THREE STARS

 

Jasmin Vardimon has brought her contemporary dance company to Oxford several times over the past decade, and audiences will have got to know her uncompromising, sometimes harrowing, style. Freedom is her latest work, and is, she told me, about a wide rage of aspects of the concept. In a sense Vardimon seems to define freedom by what it is not. “We found ties and restrictions in conventions, religion, codes of behaviour, physical disabilities and gravity, which ties us to the ground. Above all we found restrictions of fear.”

As usual, her work is exciting and stimulating, but it is difficult to penetrate her thinking on this theme, and to relate what we see on the stage to specific ideas of freedom or the lack of it.

The set, by Guy Bar-Amotz and Vardimon herself, is very intriguing. We are in a sort of jungle created out of plastic. Huge white fronds dangle from above, while a wall of brownish vegetation forms a backcloth. At the opening there is a huge pile of leaves, covering, perhaps, a fallen statue or idol.
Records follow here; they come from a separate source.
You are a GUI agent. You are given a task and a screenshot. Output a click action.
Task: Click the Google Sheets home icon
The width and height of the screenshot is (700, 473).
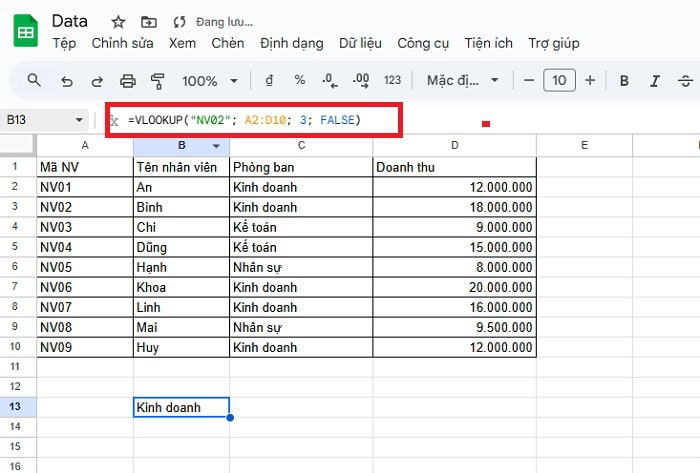pos(25,31)
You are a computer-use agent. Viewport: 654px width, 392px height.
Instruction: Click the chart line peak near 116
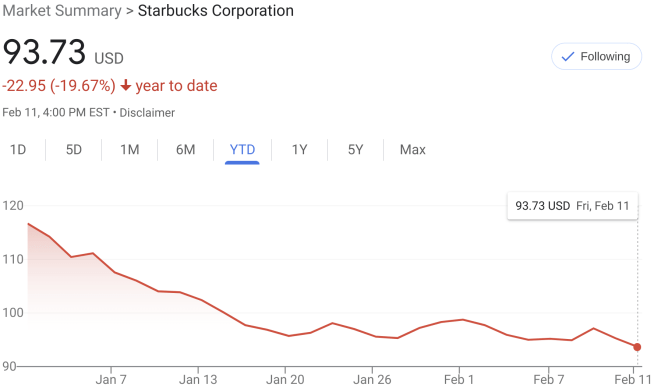[x=28, y=224]
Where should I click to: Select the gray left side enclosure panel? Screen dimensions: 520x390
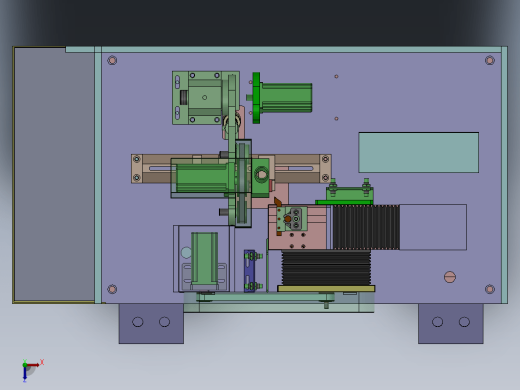(54, 174)
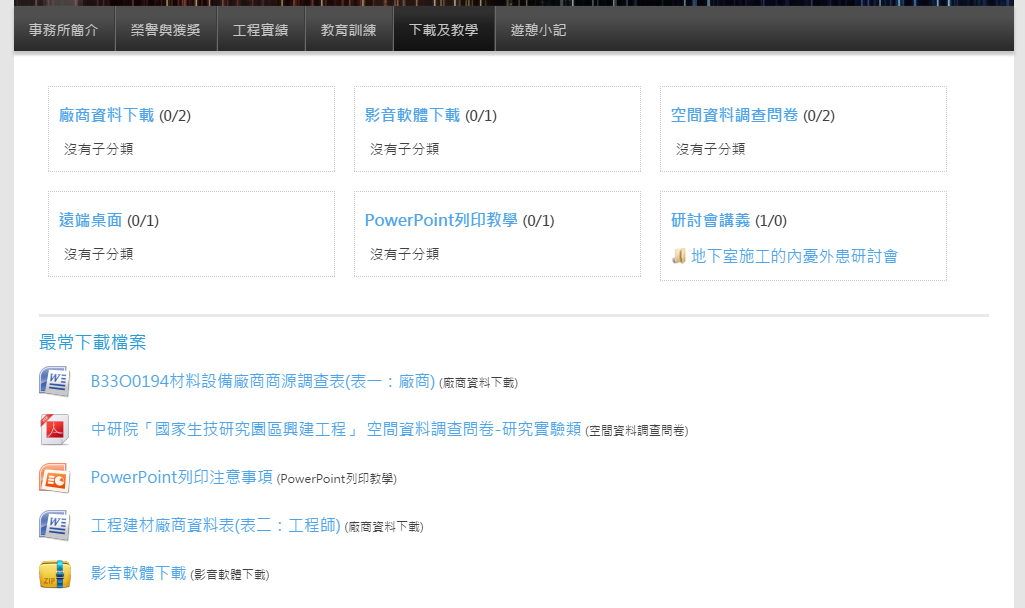Click the PowerPoint icon beside PowerPoint列印注意事項

[54, 477]
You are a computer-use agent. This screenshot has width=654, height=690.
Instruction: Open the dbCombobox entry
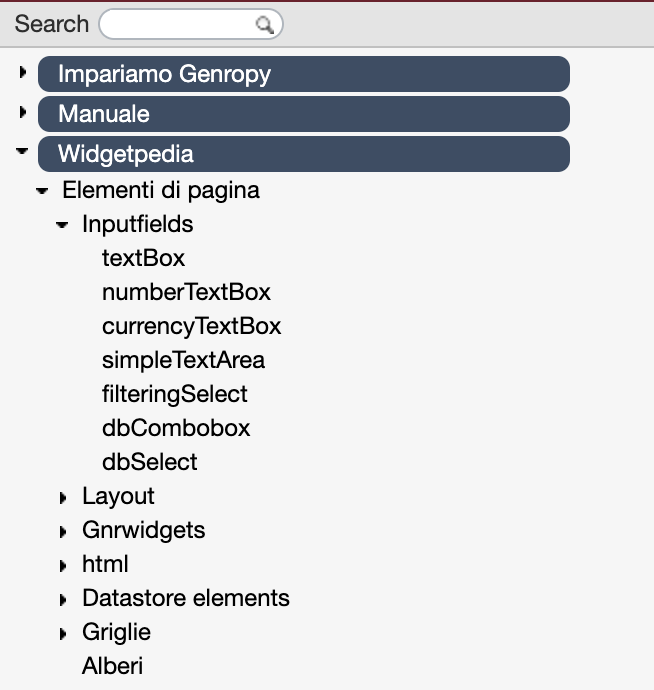click(176, 428)
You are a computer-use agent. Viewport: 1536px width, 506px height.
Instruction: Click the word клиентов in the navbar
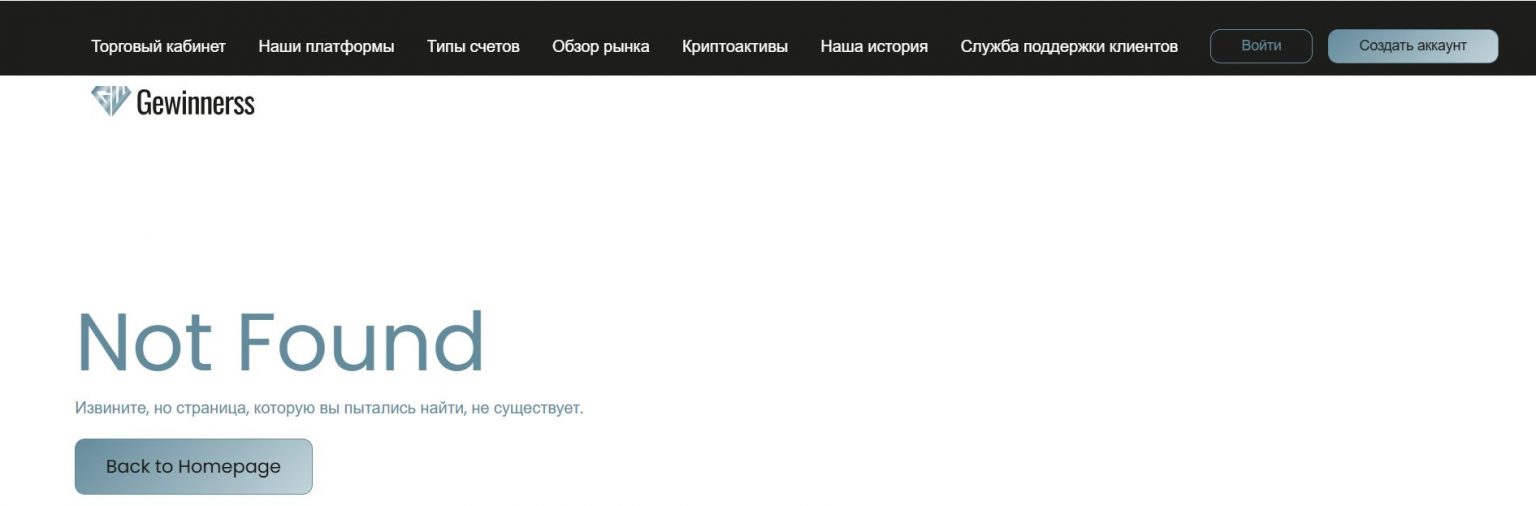click(1144, 46)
Dancer Julia Robert Pares climbs up slowly, and it begins to move. It’s the rest of the cast, who then disappear as it collapses — presumably through a trap in the stage.
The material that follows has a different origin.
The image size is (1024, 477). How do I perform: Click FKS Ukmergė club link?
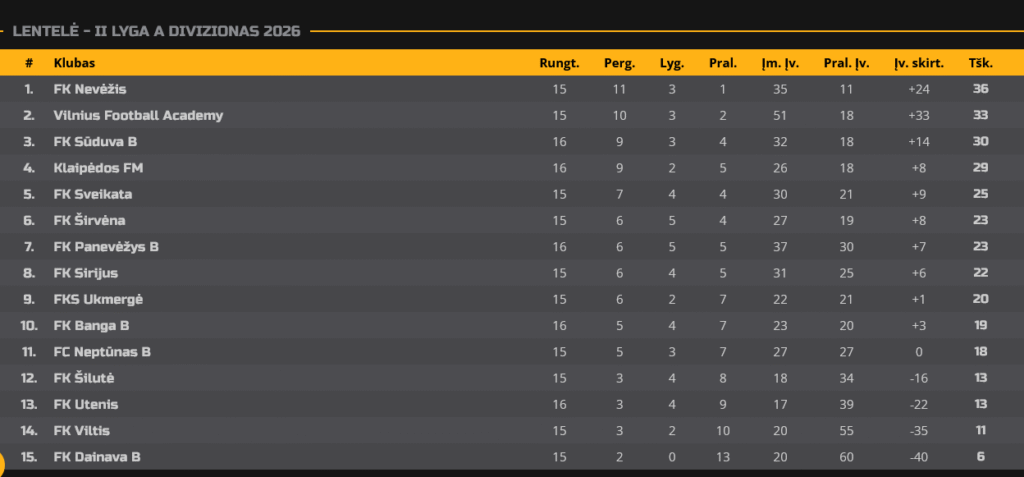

Now powerful music blasts out, blowing dancers this way and that. A woman tied up in green garden hose breaks free, an incongruous ballerina in a white tutu writhes her arms like a departing Odette, these elongated but the flexible white tubes which she manipulates. A woman stiff and straight, is impersonating a surf board, and standing on her back a dancer surfs through the jungle. There is a passionate duet, and another dancer, wrapped in a sheet with his woman, emerges to distribute karate kicks around the cast. These seemingly unconnected episodes flow beautifully one from another, and are terrific to watch, but what do they tell us about freedom, or Vardimon’s feelings on the subject? Not a lot.